A Política da Encarnação

Por Cacau Marques

Em sua epístola aos filipenses, o apóstolo Paulo brinda a humanidade com uma das mais profundas afirmações sobre a vinda de Cristo ao mundo: “[Cristo Jesus] embora sendo Deus, não considerou que o ser igual a Deus era algo a que devia apegar-se, mas esvaziou-se a si mesmo, vindo a ser servo, tornando-se semelhante aos homens”. O propósito dessa mensagem, porém, não é nos contar o que acontecia no céu antes de Jesus descer. O objetivo de Paulo está evidente no início do parágrafo quando afirma: “Seja a atitude de vocês a mesma de Cristo Jesus”.

O esvaziar-se é uma ordem dada a nós nesse texto. Obedecê-la é seguir o modelo de Cristo. Mas o texto parece confuso. Eu não sou Deus para não julgar que devo ser igual a Ele. Também não preciso tornar-me semelhante aos homens, já que sou homem. Como uma afirmação cristológica tão essencial se aplica à minha vida? A resposta para isso aparece um pouco antes ainda, no versículo 4: “Cada um cuide, não somente dos seus interesses, mas também dos interesses dos outros.”

Aqui encontramos o princípio mestre da atuação da Igreja no mundo. Cada crente deve cuidar dos interesses dos outros, porque foi isso que Jesus Cristo fez. A Igreja não vive para si, não busca o enriquecimento material, o poder temporal ou o crescimento numérico. Ela busca o interesse dos outros, o cuidado com o bem estar do outro. Mesmo que não tenha ouro nem prata, ela oferece o próprio Cristo, pois é o que tem de melhor.

Assim, toda atuação da Igreja no mundo deve ser vista por essa ótica, por seguir o kenosis (esvaziamento) de Cristo por amor do outro. Essa é a razão pela qual o crente não pode se furtar a participar da busca por justiça social, ética política, pacificação urbana. Sua postura não pode ser egoísta, enchendo-se das promessas celestiais, apegando-se ao direito que temos de estar com Deus após a vida. A ética da encarnação cobra que eu, enquanto corpo de Cristo, me esvazie disso pelo bem do interesse do outro.
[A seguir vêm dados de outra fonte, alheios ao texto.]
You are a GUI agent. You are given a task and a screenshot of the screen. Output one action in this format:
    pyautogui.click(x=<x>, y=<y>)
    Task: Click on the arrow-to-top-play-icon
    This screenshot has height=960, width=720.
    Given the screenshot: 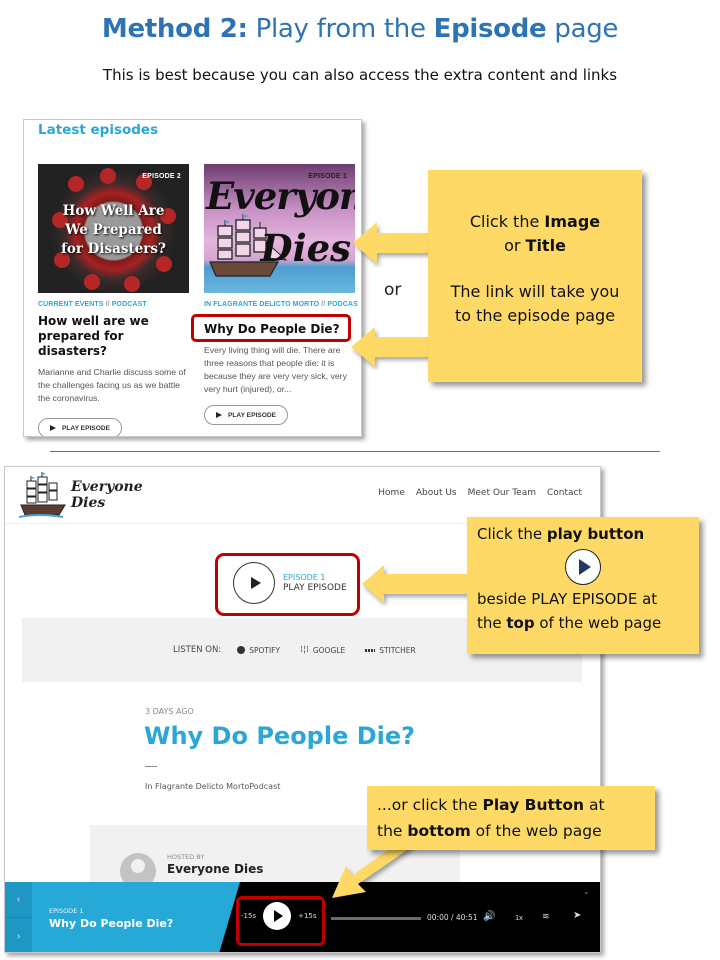 What is the action you would take?
    pyautogui.click(x=416, y=584)
    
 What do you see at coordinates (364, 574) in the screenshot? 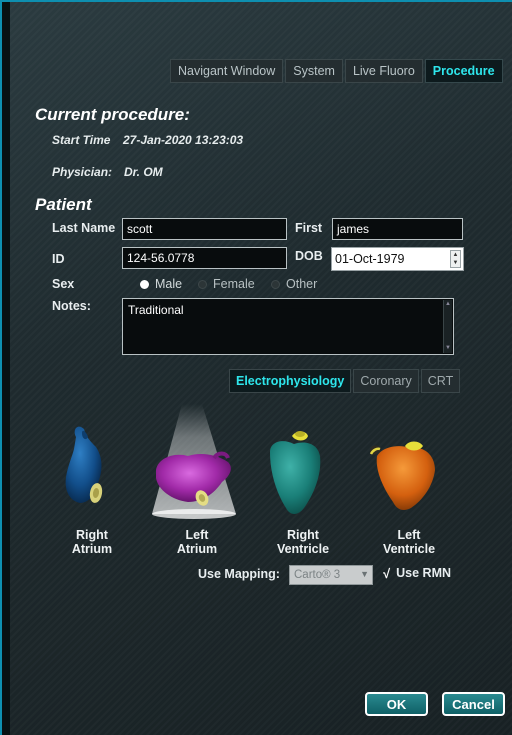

Mas a ética da encarnação ainda nos propõe outra verdade. É que o Verbo encarnado tomou forma humana, mas manteve a expressão da glória de unigênito do Deus Pai, como escreveu o apóstolo João. Da mesma forma, a atuação da Igreja no mundo deve expressar sua filiação em relação a Deus. Ela não atua no mundo pelos mesmos métodos dos partidos políticos, das ONGs, ou de um grupo de guerrilheiros. Ela deve carregar o padrão divino de atuação, mantendo seu compromisso com o amor e com a verdade.

Assim, a Igreja não deve apelar para as mentiras eleitoreiras, acusações levianas, ou demonização de políticos. Não deve comprar favores com bênçãos ou extorqui-los com ameaças escatológicas. Não pode impor sua vontade pela força, nem condenar a liberdade de expressão. Antes, ela deve voltar-se para as vozes dos que não são ouvidos, uma vez que Deus as ouve todos os dias.

Que tenhamos a atitude de Igreja de Cristo, que sendo herdeira de Deus não pensa que o morar com Deus seja algo a que deve apegar-se, antes, esvazia-se dos interesses individuais vindo a ser serva. E todos verão a sua Glória, Glória como dos filhos de Deus.